◆ **INSTRUCTIONS TO FOLLOW**: Where the string "give" occurs in a line of the entries below, copy that line.

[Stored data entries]
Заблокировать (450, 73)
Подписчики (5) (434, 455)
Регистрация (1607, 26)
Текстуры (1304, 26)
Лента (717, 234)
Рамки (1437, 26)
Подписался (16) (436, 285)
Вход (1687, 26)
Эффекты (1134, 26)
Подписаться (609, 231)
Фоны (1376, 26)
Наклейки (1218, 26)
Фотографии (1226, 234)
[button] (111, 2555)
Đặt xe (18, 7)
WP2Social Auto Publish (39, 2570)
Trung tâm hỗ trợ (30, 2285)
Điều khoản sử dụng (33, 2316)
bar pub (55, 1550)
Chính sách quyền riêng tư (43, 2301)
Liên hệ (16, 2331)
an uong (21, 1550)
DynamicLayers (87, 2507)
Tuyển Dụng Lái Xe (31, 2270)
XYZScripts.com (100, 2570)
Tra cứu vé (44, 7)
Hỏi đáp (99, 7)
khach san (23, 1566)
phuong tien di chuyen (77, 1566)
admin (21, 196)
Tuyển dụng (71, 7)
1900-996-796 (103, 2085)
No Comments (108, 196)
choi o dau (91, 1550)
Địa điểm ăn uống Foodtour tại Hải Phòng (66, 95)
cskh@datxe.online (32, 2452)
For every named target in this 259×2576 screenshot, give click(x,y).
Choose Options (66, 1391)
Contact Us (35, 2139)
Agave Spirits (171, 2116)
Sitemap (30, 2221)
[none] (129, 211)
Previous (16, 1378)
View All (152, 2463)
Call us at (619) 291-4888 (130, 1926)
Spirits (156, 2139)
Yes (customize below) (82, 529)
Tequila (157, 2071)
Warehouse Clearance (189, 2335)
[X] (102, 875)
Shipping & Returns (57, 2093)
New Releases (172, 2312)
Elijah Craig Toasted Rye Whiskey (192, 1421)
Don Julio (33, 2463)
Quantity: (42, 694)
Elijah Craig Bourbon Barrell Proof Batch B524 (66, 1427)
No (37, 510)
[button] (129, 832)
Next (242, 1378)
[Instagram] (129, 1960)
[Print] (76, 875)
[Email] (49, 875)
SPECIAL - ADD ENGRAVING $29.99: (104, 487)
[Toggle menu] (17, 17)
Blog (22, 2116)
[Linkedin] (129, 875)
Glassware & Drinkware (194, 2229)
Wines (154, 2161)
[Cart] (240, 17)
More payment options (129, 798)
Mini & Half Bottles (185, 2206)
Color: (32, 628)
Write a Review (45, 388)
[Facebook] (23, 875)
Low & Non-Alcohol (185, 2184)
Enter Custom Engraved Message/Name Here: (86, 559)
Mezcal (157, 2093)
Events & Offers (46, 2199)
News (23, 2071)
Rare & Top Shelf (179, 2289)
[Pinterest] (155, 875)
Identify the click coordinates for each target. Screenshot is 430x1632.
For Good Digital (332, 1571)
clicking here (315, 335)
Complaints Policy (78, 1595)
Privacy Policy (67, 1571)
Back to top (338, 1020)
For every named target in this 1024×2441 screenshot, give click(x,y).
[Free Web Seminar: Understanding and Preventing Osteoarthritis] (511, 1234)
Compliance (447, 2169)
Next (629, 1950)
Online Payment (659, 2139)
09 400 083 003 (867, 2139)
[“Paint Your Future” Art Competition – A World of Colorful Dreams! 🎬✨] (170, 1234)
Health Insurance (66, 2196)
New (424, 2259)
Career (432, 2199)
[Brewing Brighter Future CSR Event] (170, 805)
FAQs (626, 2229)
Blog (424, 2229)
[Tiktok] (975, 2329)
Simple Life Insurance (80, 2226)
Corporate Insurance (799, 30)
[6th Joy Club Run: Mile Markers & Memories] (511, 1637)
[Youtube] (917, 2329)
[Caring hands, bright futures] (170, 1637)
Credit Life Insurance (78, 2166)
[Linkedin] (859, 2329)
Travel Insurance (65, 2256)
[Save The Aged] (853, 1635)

◆ **EXERCISE RESPONSE**:
For every named target in this 259×2576 screenshot, give click(x,y).
For every named target in this 1024×2441 screenshot, give click(x,y).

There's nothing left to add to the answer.